Make sure webrequest_text preferred partition leadership is balanced
Closed, ResolvedPublic5 Estimated Story Points

Description

Currently, webrequest_text's preferred replica leaders are not evenly balanced across all 6 kafka-jumbo brokers.

kafka-jumbo1006 only leads 2 partitions, whereas kafka-jumbo1002 and kafka-jumbo1005 each have 5 (instead of 4). We have 6 brokers and 24 partitions, so each broker should be preferred leader for 4 partitions.

We should reassign preferred leadership to fix.

Event Timeline

Mentioned in SAL (#wikimedia-analytics) [2018-10-29T14:27:31Z] <ottomata> ran kafka-preferred-replica-election on kafka jumbo-eqiad cluster (this successfully rebalanced webrequest_text partition leadership) T207768

Interesting! Today Luca and I were about to move partition leadership using kafka reassign-partitions, but we noticed that the replica assignment actually looked correct, and what we were going to change it to. It was only the leadership that was out of whack. So we ran a kafka preferred-replica-election to see if it would rebalance the leadership. And it did! The partition leadership now looks good.

We then wondered why it wasn't already balanced, since we have auto.leader.rebalance.enable=true. I found

leader.imbalance.per.broker.percentage
The ratio of leader imbalance allowed per broker. The controller would trigger a leader balance if it goes above this value per broker. The value is specified in percentage.
Default: 10

So, I suspect that for whatever reason, some partition leadership was unbalanced, but not enough to make it above the 10% unbalanced threshold that would cause a leadership election to happen. We may want to lower this value.

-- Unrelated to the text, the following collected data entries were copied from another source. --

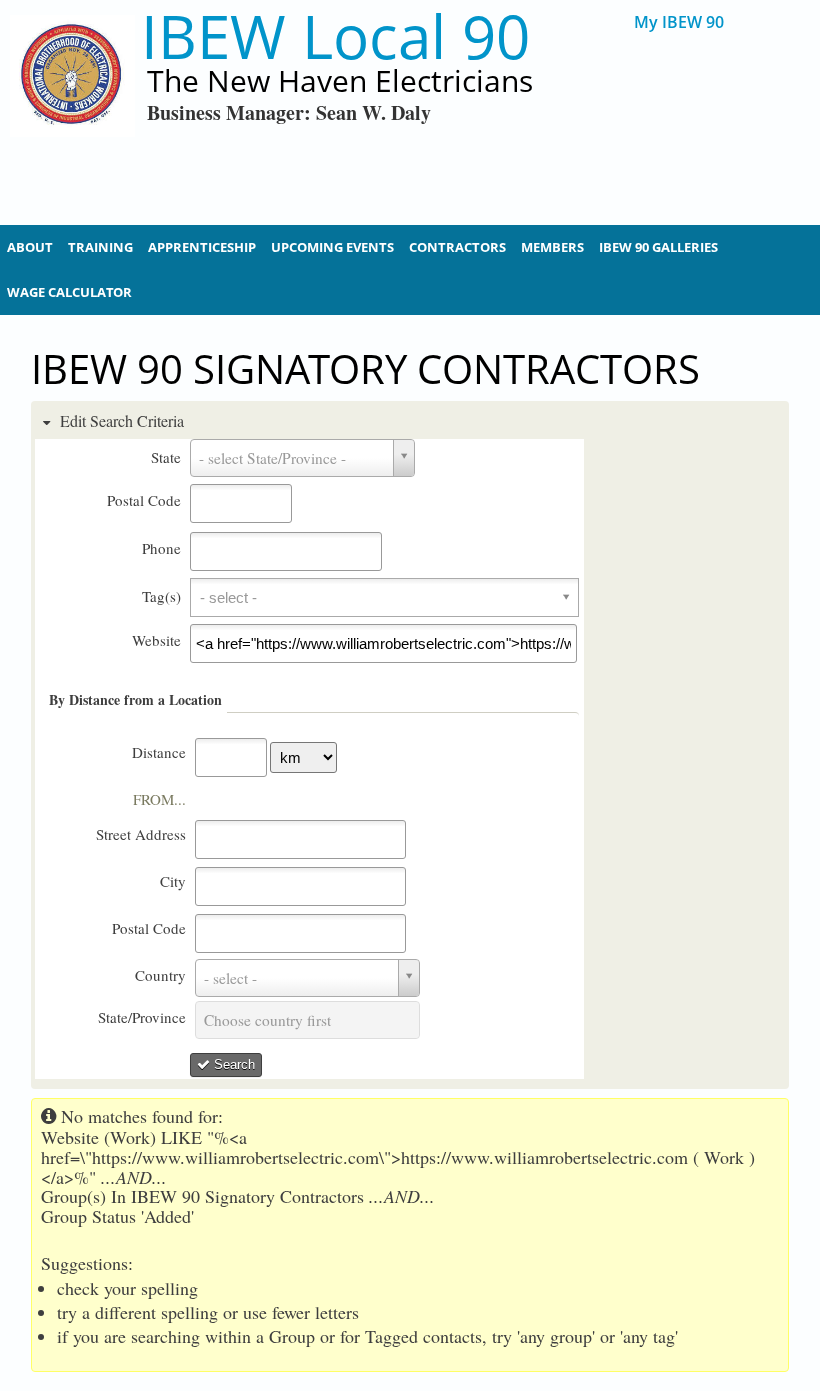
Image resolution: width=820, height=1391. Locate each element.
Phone (161, 548)
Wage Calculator (69, 292)
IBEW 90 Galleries (658, 247)
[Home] (72, 110)
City (173, 881)
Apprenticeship (202, 247)
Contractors (457, 247)
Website (156, 640)
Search (232, 1064)
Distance (159, 752)
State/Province (142, 1017)
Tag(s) (161, 596)
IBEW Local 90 (335, 36)
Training (100, 247)
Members (552, 247)
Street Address (141, 834)
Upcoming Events (332, 247)
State (166, 457)
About (30, 247)
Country (160, 975)
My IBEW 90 (679, 22)
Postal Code (144, 500)
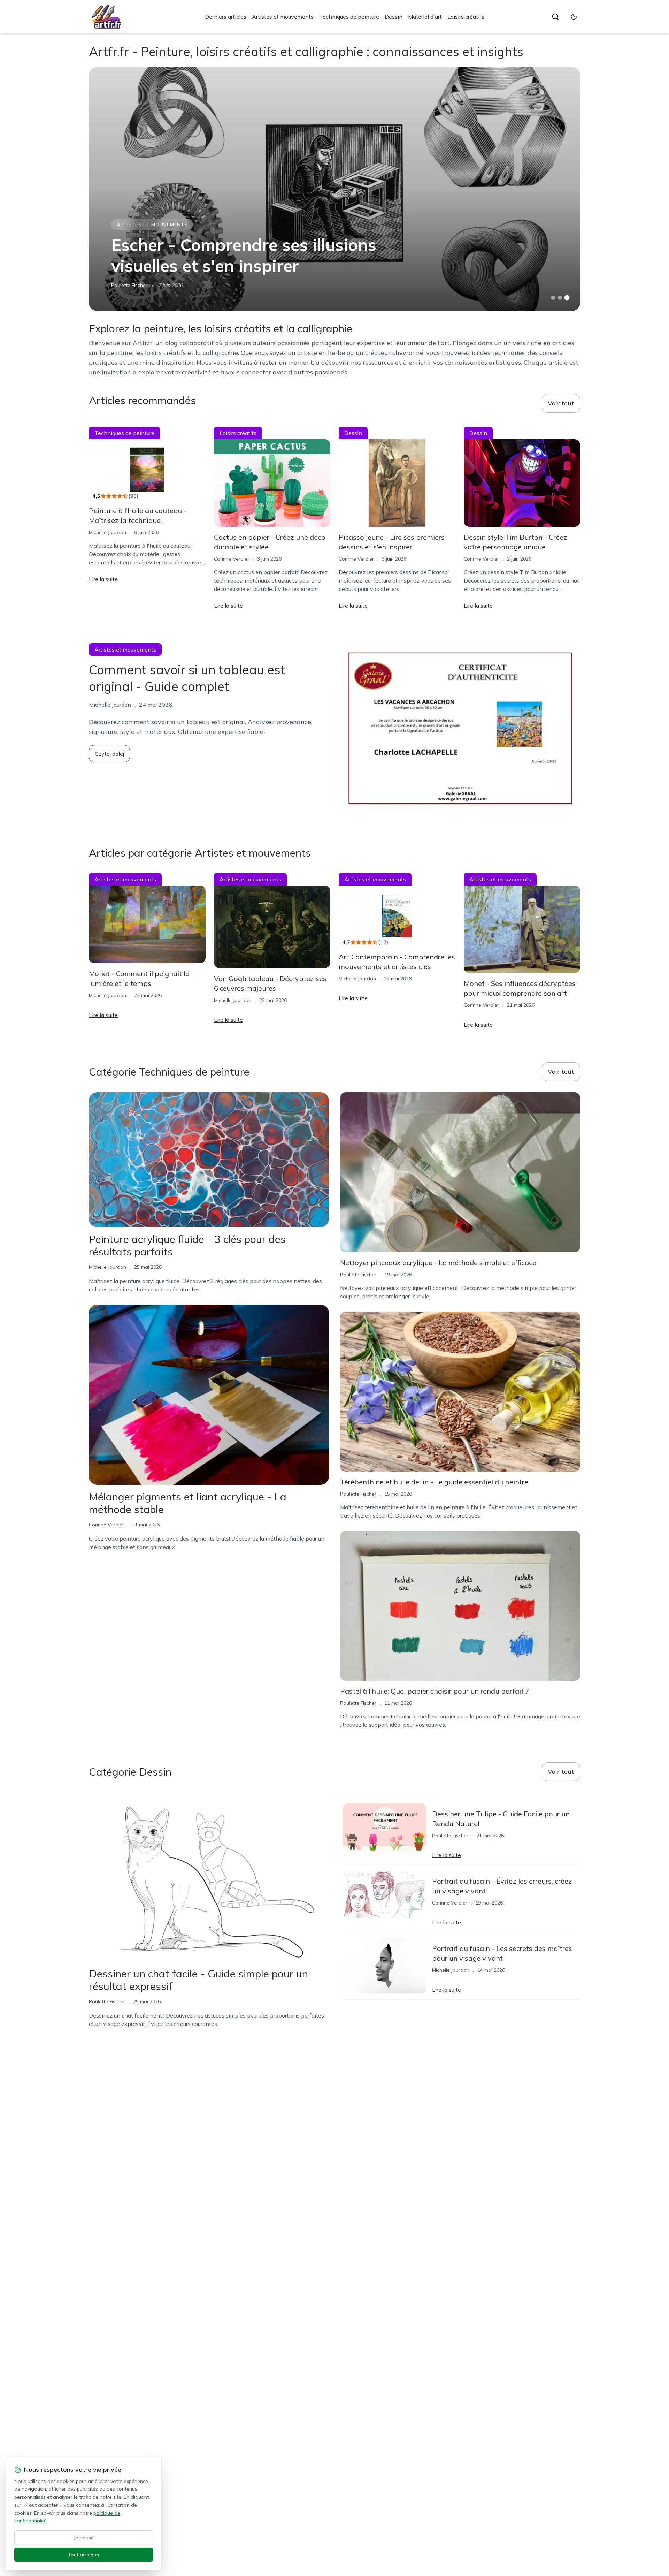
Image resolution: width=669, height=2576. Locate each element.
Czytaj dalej (109, 753)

Luca and I decided to wait until the next time we have to reboot Kafka broker nodes and see what happens. If after a cluster reboot the leadership doesn't got back to being 100% balanced, we can examine the leadership spread and verify if this is the case.

Ottomata set the point value for this task to 5.
Ottomata moved this task from Next Up to Paused on the Analytics-Kanban board.

Oo, here's a plausible explanation. kafka-jumbo1006 was the only broker that was missing some of its leaders. It is usually the last nod e to be rebooted for a full cluster reboot. webrequest_text takes the longest to sync back up after a broker restart. I betcha that all but these two partitions had resynced into the ISR, and the auto leader rebalancer was triggered to run (after 300 seconds) and saw that the imbalance percentage was greater than 10%. It then triggered a leader election BEFORE these two webrequest_text replicas were back in the ISR. Most of the leaders would have then been elected appropriately, but not these partitions. Soon after these replicas would have resynced, but at this point the imbalance partition is less than 10%, so any future auto rebalancer runs wouldn't trigger an election.

We should just add a step to the reboot procedure to manually run kafka preferred-replica-election after all replicas are back in the ISR.